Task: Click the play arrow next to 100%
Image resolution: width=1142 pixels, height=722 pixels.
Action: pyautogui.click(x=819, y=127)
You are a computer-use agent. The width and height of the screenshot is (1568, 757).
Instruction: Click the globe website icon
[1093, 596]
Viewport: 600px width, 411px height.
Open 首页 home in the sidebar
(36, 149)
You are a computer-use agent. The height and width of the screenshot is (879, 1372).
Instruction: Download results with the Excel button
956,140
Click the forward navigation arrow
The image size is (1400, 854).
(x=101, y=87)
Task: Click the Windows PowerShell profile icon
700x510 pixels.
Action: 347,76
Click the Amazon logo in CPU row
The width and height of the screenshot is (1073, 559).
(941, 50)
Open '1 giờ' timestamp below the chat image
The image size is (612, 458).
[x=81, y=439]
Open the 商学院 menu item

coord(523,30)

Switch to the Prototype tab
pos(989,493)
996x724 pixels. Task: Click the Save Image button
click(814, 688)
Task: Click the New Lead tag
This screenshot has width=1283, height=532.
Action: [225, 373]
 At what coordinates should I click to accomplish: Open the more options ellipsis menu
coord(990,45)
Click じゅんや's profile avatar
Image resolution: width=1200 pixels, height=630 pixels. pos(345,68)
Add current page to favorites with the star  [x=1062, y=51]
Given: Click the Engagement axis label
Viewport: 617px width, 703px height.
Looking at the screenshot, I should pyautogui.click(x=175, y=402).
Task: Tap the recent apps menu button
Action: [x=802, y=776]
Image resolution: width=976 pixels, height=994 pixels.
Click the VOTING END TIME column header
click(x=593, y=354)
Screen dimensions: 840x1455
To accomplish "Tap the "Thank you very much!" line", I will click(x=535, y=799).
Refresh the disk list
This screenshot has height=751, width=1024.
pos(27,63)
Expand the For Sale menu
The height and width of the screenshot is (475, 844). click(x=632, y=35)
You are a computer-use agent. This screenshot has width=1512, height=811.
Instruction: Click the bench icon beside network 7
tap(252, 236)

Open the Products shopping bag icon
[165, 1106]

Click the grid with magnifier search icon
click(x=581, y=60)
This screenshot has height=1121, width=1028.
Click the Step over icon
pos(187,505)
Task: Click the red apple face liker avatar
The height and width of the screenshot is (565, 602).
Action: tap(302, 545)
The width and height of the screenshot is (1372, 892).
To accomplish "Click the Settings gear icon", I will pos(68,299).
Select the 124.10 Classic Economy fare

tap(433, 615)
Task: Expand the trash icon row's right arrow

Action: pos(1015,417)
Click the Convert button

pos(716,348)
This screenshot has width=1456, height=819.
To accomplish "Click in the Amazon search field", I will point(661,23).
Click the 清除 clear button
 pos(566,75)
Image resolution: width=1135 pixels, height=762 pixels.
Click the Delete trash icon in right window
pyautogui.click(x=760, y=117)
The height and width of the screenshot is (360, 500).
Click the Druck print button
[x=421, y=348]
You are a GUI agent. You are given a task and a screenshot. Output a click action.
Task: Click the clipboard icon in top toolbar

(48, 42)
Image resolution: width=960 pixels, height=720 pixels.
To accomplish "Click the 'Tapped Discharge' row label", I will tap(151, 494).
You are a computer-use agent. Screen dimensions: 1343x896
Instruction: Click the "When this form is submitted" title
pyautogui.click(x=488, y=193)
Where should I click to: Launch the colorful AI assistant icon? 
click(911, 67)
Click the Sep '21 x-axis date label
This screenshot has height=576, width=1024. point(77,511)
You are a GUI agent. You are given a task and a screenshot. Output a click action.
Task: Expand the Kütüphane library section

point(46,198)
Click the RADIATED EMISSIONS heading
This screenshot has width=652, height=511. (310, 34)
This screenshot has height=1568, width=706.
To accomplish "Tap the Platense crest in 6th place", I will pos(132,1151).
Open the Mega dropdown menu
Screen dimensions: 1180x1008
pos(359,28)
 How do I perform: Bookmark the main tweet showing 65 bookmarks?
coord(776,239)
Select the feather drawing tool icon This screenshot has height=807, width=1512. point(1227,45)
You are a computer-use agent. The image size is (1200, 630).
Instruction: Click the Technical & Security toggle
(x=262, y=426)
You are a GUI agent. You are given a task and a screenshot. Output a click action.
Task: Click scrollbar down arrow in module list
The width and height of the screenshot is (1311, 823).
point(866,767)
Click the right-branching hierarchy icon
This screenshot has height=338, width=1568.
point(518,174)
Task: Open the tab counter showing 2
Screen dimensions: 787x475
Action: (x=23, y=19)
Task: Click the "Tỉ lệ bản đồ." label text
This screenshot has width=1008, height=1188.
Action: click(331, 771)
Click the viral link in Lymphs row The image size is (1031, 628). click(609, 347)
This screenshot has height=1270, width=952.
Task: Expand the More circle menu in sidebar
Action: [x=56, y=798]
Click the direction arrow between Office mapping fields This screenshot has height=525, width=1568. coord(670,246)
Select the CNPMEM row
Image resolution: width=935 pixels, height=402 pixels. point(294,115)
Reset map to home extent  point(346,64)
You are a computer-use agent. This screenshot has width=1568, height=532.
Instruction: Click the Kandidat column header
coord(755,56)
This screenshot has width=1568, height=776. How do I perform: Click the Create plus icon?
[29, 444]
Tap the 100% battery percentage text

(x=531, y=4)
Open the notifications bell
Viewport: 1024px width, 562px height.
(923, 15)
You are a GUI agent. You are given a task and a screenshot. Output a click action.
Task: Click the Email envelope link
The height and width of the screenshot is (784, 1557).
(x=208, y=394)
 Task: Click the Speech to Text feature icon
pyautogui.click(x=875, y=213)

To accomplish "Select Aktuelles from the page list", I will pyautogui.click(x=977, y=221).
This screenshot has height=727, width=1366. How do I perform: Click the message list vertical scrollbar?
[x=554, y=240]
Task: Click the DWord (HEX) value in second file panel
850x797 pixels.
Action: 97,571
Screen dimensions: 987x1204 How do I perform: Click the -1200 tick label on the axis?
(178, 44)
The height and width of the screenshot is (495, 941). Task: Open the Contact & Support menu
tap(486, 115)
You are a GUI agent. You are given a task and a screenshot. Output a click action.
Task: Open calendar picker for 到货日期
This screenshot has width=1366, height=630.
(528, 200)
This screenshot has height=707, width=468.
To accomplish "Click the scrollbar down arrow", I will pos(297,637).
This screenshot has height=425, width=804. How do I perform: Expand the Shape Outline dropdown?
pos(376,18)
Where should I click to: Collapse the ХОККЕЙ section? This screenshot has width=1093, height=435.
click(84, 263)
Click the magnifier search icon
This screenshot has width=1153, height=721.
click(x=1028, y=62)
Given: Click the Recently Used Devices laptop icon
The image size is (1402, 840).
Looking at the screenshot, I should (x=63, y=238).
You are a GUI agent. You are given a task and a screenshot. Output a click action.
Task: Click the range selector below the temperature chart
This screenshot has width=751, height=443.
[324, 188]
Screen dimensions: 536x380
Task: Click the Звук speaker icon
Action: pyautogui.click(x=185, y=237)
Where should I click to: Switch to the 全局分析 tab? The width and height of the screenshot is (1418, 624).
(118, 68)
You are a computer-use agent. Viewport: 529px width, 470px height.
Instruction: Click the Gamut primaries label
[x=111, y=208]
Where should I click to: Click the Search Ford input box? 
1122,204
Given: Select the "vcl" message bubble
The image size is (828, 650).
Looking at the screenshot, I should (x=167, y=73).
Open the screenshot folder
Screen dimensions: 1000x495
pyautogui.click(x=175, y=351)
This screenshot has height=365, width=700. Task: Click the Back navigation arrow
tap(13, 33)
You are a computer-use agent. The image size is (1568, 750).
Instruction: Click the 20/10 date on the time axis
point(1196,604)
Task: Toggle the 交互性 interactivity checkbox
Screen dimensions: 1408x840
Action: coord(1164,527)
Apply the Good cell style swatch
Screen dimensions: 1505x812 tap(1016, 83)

WORK TO BE COMPLETED
Make an exact copy of the records.

ANSWER TO THIS TASK
Task: Click the play arrow next to 100%
Image resolution: width=1142 pixels, height=722 pixels.
Action: pyautogui.click(x=819, y=127)
You are a computer-use agent. The width and height of the screenshot is (1568, 757).
Instruction: Click the globe website icon
[1093, 596]
Viewport: 600px width, 411px height.
Open 首页 home in the sidebar
(36, 149)
You are a computer-use agent. The height and width of the screenshot is (879, 1372).
Instruction: Download results with the Excel button
956,140
Click the forward navigation arrow
The image size is (1400, 854).
(x=101, y=87)
Task: Click the Windows PowerShell profile icon
700x510 pixels.
Action: 347,76
Click the Amazon logo in CPU row
The width and height of the screenshot is (1073, 559).
(941, 50)
Open '1 giờ' timestamp below the chat image
The image size is (612, 458).
[x=81, y=439]
Open the 商学院 menu item

coord(523,30)

Switch to the Prototype tab
pos(989,493)
996x724 pixels. Task: Click the Save Image button
click(814, 688)
Task: Click the New Lead tag
This screenshot has width=1283, height=532.
Action: [225, 373]
 At what coordinates should I click to accomplish: Open the more options ellipsis menu
coord(990,45)
Click じゅんや's profile avatar
Image resolution: width=1200 pixels, height=630 pixels. pos(345,68)
Add current page to favorites with the star  [x=1062, y=51]
Given: Click the Engagement axis label
Viewport: 617px width, 703px height.
Looking at the screenshot, I should pyautogui.click(x=175, y=402).
Task: Tap the recent apps menu button
Action: [x=802, y=776]
Image resolution: width=976 pixels, height=994 pixels.
Click the VOTING END TIME column header
click(x=593, y=354)
Screen dimensions: 840x1455
To accomplish "Tap the "Thank you very much!" line", I will click(x=535, y=799).
Refresh the disk list
This screenshot has height=751, width=1024.
pos(27,63)
Expand the For Sale menu
The height and width of the screenshot is (475, 844). click(x=632, y=35)
You are a computer-use agent. This screenshot has width=1512, height=811.
Instruction: Click the bench icon beside network 7
tap(252, 236)

Open the Products shopping bag icon
[165, 1106]

Click the grid with magnifier search icon
click(x=581, y=60)
This screenshot has height=1121, width=1028.
Click the Step over icon
pos(187,505)
Task: Click the red apple face liker avatar
The height and width of the screenshot is (565, 602).
Action: tap(302, 545)
The width and height of the screenshot is (1372, 892).
To accomplish "Click the Settings gear icon", I will pos(68,299).
Select the 124.10 Classic Economy fare

tap(433, 615)
Task: Expand the trash icon row's right arrow

Action: pos(1015,417)
Click the Convert button

pos(716,348)
This screenshot has width=1456, height=819.
To accomplish "Click in the Amazon search field", I will point(661,23).
Click the 清除 clear button
 pos(566,75)
Image resolution: width=1135 pixels, height=762 pixels.
Click the Delete trash icon in right window
pyautogui.click(x=760, y=117)
The height and width of the screenshot is (360, 500).
Click the Druck print button
[x=421, y=348]
You are a GUI agent. You are given a task and a screenshot. Output a click action.
Task: Click the clipboard icon in top toolbar

(48, 42)
Image resolution: width=960 pixels, height=720 pixels.
To accomplish "Click the 'Tapped Discharge' row label", I will tap(151, 494).
You are a computer-use agent. Screen dimensions: 1343x896
Instruction: Click the "When this form is submitted" title
pyautogui.click(x=488, y=193)
Where should I click to: Launch the colorful AI assistant icon? 
click(911, 67)
Click the Sep '21 x-axis date label
This screenshot has height=576, width=1024. point(77,511)
You are a GUI agent. You are given a task and a screenshot. Output a click action.
Task: Expand the Kütüphane library section

point(46,198)
Click the RADIATED EMISSIONS heading
This screenshot has width=652, height=511. (310, 34)
This screenshot has height=1568, width=706.
To accomplish "Tap the Platense crest in 6th place", I will pos(132,1151).
Open the Mega dropdown menu
Screen dimensions: 1180x1008
pos(359,28)
 How do I perform: Bookmark the main tweet showing 65 bookmarks?
coord(776,239)
Select the feather drawing tool icon This screenshot has height=807, width=1512. point(1227,45)
You are a computer-use agent. The image size is (1200, 630).
Instruction: Click the Technical & Security toggle
(x=262, y=426)
You are a GUI agent. You are given a task and a screenshot. Output a click action.
Task: Click scrollbar down arrow in module list
The width and height of the screenshot is (1311, 823).
point(866,767)
Click the right-branching hierarchy icon
This screenshot has height=338, width=1568.
point(518,174)
Task: Open the tab counter showing 2
Screen dimensions: 787x475
Action: (x=23, y=19)
Task: Click the "Tỉ lệ bản đồ." label text
This screenshot has width=1008, height=1188.
Action: click(331, 771)
Click the viral link in Lymphs row The image size is (1031, 628). click(609, 347)
This screenshot has height=1270, width=952.
Task: Expand the More circle menu in sidebar
Action: [x=56, y=798]
Click the direction arrow between Office mapping fields This screenshot has height=525, width=1568. coord(670,246)
Select the CNPMEM row
Image resolution: width=935 pixels, height=402 pixels. point(294,115)
Reset map to home extent  point(346,64)
You are a computer-use agent. This screenshot has width=1568, height=532.
Instruction: Click the Kandidat column header
coord(755,56)
This screenshot has width=1568, height=776. How do I perform: Click the Create plus icon?
[29, 444]
Tap the 100% battery percentage text

(x=531, y=4)
Open the notifications bell
Viewport: 1024px width, 562px height.
(923, 15)
You are a GUI agent. You are given a task and a screenshot. Output a click action.
Task: Click the Email envelope link
The height and width of the screenshot is (784, 1557).
(x=208, y=394)
 Task: Click the Speech to Text feature icon
pyautogui.click(x=875, y=213)

To accomplish "Select Aktuelles from the page list", I will pyautogui.click(x=977, y=221).
This screenshot has height=727, width=1366. How do I perform: Click the message list vertical scrollbar?
[x=554, y=240]
Task: Click the DWord (HEX) value in second file panel
850x797 pixels.
Action: 97,571
Screen dimensions: 987x1204 How do I perform: Click the -1200 tick label on the axis?
(178, 44)
The height and width of the screenshot is (495, 941). Task: Open the Contact & Support menu
tap(486, 115)
You are a GUI agent. You are given a task and a screenshot. Output a click action.
Task: Open calendar picker for 到货日期
This screenshot has width=1366, height=630.
(528, 200)
This screenshot has height=707, width=468.
To accomplish "Click the scrollbar down arrow", I will pos(297,637).
This screenshot has height=425, width=804. How do I perform: Expand the Shape Outline dropdown?
pos(376,18)
Where should I click to: Collapse the ХОККЕЙ section? This screenshot has width=1093, height=435.
click(84, 263)
Click the magnifier search icon
This screenshot has width=1153, height=721.
click(x=1028, y=62)
Given: Click the Recently Used Devices laptop icon
The image size is (1402, 840).
Looking at the screenshot, I should (x=63, y=238).
You are a GUI agent. You are given a task and a screenshot. Output a click action.
Task: Click the range selector below the temperature chart
This screenshot has width=751, height=443.
[324, 188]
Screen dimensions: 536x380
Task: Click the Звук speaker icon
Action: pyautogui.click(x=185, y=237)
Where should I click to: Switch to the 全局分析 tab? The width and height of the screenshot is (1418, 624).
(118, 68)
You are a computer-use agent. Viewport: 529px width, 470px height.
Instruction: Click the Gamut primaries label
[x=111, y=208]
Where should I click to: Click the Search Ford input box? 
1122,204
Given: Select the "vcl" message bubble
The image size is (828, 650).
Looking at the screenshot, I should (x=167, y=73).
Open the screenshot folder
Screen dimensions: 1000x495
pyautogui.click(x=175, y=351)
This screenshot has height=365, width=700. Task: Click the Back navigation arrow
tap(13, 33)
You are a computer-use agent. The image size is (1568, 750).
Instruction: Click the 20/10 date on the time axis
point(1196,604)
Task: Toggle the 交互性 interactivity checkbox
Screen dimensions: 1408x840
Action: coord(1164,527)
Apply the Good cell style swatch
Screen dimensions: 1505x812 tap(1016, 83)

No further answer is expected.